* [TASK ITEM]: Report each line of the entries below that has the word "computer" in it.

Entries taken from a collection
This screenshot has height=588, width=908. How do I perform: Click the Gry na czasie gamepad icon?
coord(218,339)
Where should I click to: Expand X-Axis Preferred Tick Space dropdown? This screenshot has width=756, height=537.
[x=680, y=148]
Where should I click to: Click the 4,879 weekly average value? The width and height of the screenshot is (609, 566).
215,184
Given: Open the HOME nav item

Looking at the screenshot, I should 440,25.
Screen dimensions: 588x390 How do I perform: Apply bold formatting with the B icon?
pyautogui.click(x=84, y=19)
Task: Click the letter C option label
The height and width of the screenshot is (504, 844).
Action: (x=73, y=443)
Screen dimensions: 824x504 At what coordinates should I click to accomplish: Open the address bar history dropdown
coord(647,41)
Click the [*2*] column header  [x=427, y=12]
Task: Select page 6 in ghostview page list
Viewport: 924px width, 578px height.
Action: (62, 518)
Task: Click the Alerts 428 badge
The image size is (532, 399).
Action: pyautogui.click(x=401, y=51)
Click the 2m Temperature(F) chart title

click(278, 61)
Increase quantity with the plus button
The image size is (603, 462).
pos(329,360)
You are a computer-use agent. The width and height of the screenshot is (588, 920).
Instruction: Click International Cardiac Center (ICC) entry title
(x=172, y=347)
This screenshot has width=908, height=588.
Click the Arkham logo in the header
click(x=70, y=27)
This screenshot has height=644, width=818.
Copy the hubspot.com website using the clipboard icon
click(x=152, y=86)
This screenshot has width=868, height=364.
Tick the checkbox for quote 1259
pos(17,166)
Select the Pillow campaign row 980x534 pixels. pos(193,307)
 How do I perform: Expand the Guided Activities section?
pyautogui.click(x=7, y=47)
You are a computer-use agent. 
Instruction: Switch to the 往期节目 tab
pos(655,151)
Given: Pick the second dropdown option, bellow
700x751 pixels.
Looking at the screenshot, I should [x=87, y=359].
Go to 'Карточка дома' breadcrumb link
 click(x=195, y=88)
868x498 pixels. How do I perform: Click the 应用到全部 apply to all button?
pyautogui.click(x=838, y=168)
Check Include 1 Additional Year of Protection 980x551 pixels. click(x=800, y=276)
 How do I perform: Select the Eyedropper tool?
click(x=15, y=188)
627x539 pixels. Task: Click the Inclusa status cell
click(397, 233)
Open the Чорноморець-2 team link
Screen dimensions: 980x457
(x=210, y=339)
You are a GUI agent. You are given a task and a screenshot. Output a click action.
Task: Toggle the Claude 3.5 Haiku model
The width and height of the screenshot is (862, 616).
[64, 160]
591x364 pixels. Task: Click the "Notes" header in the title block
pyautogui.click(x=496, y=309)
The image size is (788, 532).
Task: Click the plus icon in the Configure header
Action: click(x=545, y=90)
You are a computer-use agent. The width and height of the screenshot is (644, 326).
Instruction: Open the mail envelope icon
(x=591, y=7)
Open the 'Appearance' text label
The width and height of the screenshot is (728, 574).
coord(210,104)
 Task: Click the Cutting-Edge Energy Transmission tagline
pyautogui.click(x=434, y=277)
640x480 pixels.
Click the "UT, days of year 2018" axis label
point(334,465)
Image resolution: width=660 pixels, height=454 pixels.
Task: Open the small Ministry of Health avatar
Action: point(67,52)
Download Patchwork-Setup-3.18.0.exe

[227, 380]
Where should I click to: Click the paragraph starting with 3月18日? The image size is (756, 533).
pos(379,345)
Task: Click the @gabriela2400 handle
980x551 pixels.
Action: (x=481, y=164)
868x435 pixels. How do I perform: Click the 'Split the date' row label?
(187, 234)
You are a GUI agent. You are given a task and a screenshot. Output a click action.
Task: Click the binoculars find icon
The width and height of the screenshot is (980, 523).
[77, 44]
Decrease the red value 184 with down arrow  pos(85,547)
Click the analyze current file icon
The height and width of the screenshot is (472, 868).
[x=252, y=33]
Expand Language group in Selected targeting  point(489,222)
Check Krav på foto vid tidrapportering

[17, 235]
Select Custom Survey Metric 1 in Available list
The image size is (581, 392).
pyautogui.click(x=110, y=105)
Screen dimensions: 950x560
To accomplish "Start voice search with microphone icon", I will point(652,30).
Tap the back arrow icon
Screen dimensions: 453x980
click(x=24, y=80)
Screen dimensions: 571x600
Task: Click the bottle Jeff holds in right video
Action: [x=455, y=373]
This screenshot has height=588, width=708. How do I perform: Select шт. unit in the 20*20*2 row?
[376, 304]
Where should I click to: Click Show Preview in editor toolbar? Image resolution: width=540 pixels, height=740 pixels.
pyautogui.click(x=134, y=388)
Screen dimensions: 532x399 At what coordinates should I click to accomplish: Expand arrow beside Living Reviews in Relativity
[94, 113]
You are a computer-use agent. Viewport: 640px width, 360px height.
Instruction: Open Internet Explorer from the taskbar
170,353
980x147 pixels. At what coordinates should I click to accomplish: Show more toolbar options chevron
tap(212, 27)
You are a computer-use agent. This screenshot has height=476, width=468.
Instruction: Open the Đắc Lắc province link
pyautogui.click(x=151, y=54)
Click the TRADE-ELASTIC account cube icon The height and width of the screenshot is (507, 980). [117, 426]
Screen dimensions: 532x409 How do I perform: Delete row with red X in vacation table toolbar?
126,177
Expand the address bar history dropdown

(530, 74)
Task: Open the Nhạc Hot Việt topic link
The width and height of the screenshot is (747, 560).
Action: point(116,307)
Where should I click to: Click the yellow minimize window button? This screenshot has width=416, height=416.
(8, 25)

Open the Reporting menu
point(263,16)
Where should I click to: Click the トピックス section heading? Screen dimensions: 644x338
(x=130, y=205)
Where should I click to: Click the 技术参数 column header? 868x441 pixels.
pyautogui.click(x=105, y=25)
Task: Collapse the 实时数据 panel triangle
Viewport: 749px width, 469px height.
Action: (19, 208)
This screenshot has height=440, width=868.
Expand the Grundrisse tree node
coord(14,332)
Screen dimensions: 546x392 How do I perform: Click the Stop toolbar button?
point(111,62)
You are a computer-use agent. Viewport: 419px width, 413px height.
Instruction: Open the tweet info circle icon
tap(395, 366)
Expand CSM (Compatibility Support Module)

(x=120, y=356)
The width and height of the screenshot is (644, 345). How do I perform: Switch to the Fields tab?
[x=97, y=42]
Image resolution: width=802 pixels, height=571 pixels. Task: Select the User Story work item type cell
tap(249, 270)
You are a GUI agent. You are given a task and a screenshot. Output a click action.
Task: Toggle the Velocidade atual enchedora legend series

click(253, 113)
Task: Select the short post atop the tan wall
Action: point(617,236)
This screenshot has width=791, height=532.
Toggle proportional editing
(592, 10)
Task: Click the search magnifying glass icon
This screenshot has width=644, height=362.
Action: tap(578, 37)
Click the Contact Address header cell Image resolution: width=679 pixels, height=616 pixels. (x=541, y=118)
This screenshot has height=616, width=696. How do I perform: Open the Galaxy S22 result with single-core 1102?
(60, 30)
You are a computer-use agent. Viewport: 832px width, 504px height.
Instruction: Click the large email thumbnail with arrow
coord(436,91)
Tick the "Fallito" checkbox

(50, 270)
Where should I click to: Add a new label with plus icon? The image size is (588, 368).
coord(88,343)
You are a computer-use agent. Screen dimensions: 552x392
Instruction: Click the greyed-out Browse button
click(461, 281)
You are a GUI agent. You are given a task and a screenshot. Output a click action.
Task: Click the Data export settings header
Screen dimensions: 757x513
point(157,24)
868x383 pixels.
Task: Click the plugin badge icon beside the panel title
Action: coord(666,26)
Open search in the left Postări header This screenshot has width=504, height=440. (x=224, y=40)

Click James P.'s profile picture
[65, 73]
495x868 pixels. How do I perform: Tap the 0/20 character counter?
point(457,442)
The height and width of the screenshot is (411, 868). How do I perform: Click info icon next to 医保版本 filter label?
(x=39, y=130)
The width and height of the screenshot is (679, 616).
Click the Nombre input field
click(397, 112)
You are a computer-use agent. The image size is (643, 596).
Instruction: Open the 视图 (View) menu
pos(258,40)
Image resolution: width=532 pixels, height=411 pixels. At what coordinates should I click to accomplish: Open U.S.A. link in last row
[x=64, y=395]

* [ANSWER AREA]:
You are a computer-use agent. The width and height of the screenshot is (588, 920).
You are a computer-use agent. 
You are a computer-use agent. The width and height of the screenshot is (644, 326).
You are a computer-use agent. Viewport: 640px width, 360px height.
You are a computer-use agent. This screenshot has height=476, width=468.
You are a computer-use agent. Viewport: 419px width, 413px height.
You are a computer-use agent. Viewport: 832px width, 504px height.
You are a computer-use agent. Screen dimensions: 552x392
You are a computer-use agent. The image size is (643, 596).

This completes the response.